• [Task item] Your output should be the lines from the one containing "Add attachment with the plus button" through the last line below, both ends included, exactly as written and free of pictures.

• [Exercise data]
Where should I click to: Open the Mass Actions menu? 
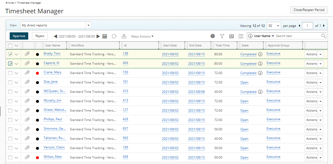pos(142,36)
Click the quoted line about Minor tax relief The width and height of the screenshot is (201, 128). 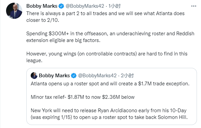pos(83,97)
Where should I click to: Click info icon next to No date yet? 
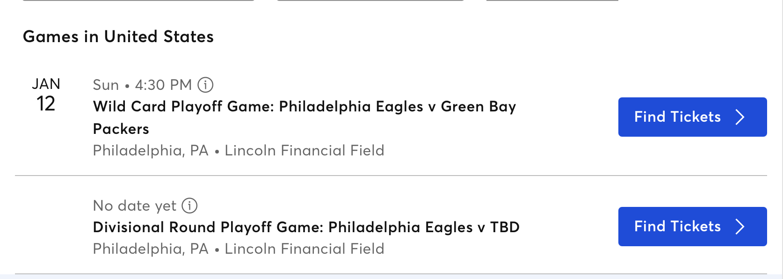(x=189, y=206)
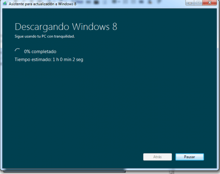Open the upgrade assistant title bar icon
The height and width of the screenshot is (174, 220).
click(x=5, y=3)
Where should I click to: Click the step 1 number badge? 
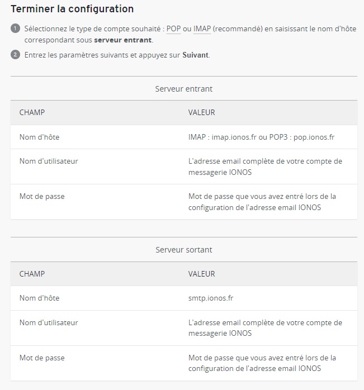15,28
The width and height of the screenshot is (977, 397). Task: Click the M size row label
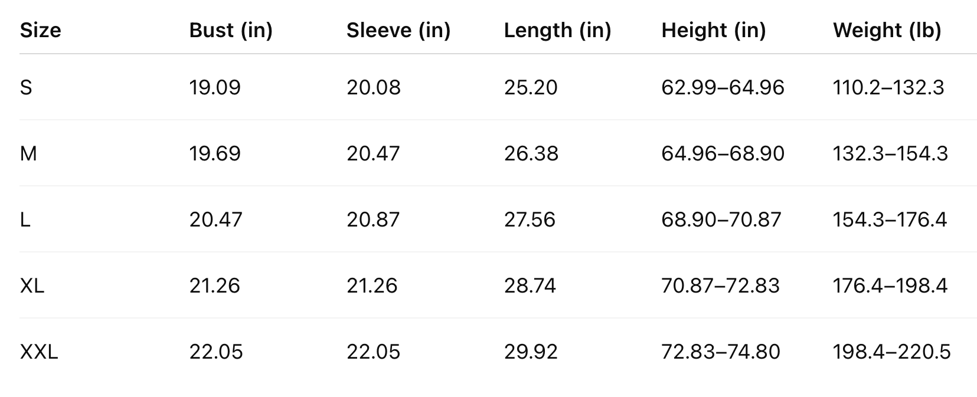coord(28,153)
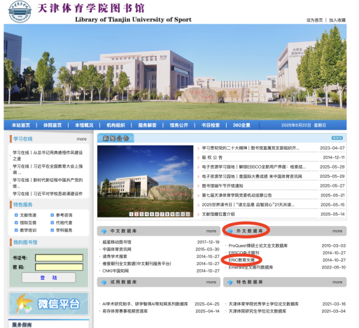
Task: Click the 特色数据库 section arrow icon
Action: (230, 283)
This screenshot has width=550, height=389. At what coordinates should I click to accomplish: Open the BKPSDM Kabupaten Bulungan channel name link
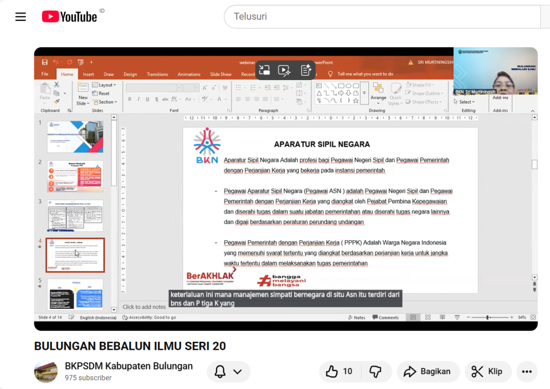pos(129,366)
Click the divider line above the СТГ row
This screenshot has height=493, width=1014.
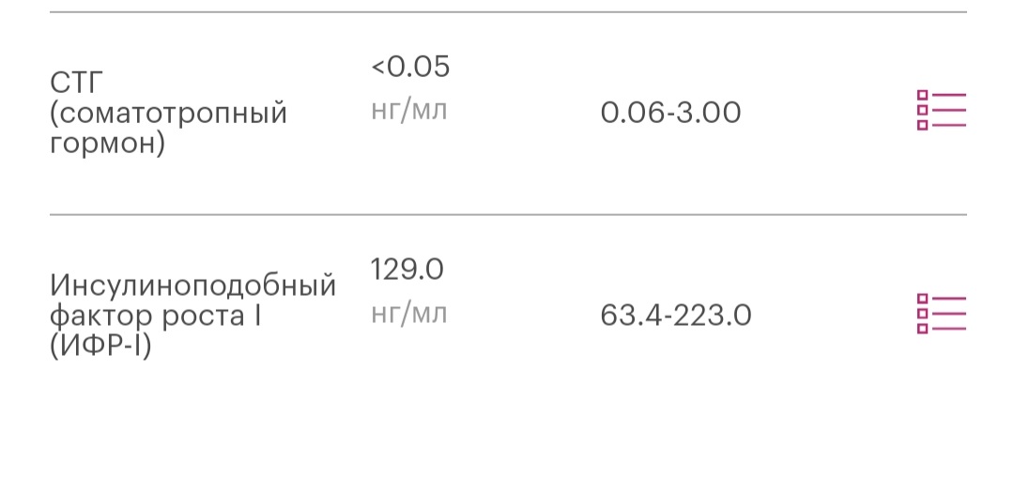pos(507,12)
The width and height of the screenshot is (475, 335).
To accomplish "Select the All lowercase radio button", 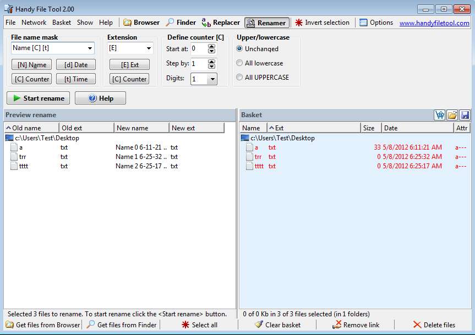I will pos(239,63).
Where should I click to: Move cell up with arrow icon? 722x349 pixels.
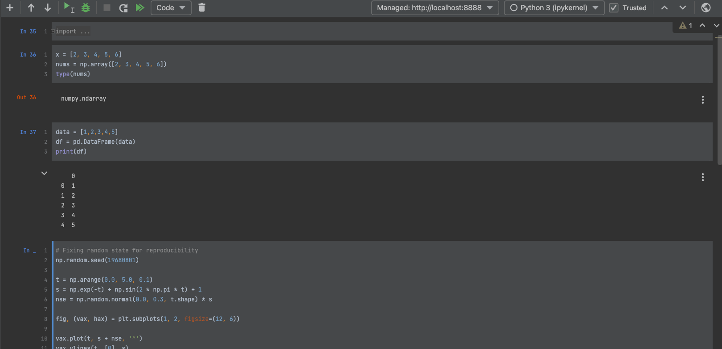pyautogui.click(x=31, y=8)
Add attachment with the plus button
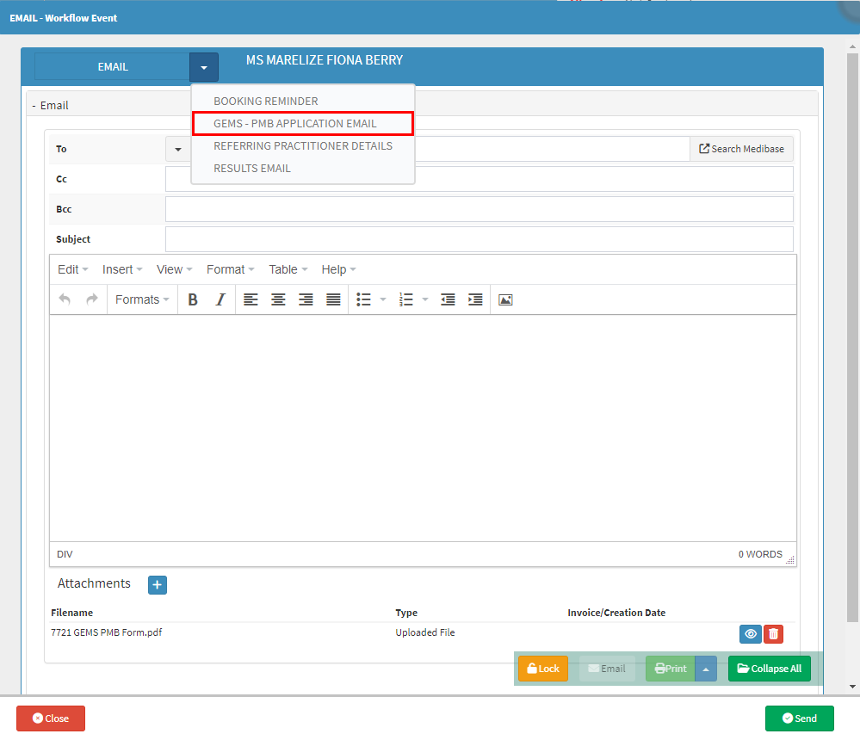Viewport: 860px width, 740px height. (x=158, y=585)
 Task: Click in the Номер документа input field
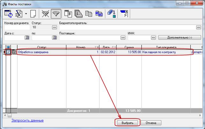click(x=16, y=27)
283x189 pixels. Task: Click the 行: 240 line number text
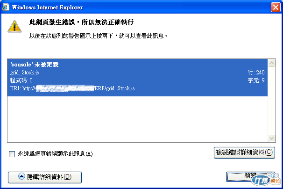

• [Finished task]
Add attachment with the plus button
Viewport: 860px width, 740px height. (x=158, y=585)
 Task: Click in the Номер документа input field
click(x=16, y=27)
283x189 pixels. Task: Click the 行: 240 line number text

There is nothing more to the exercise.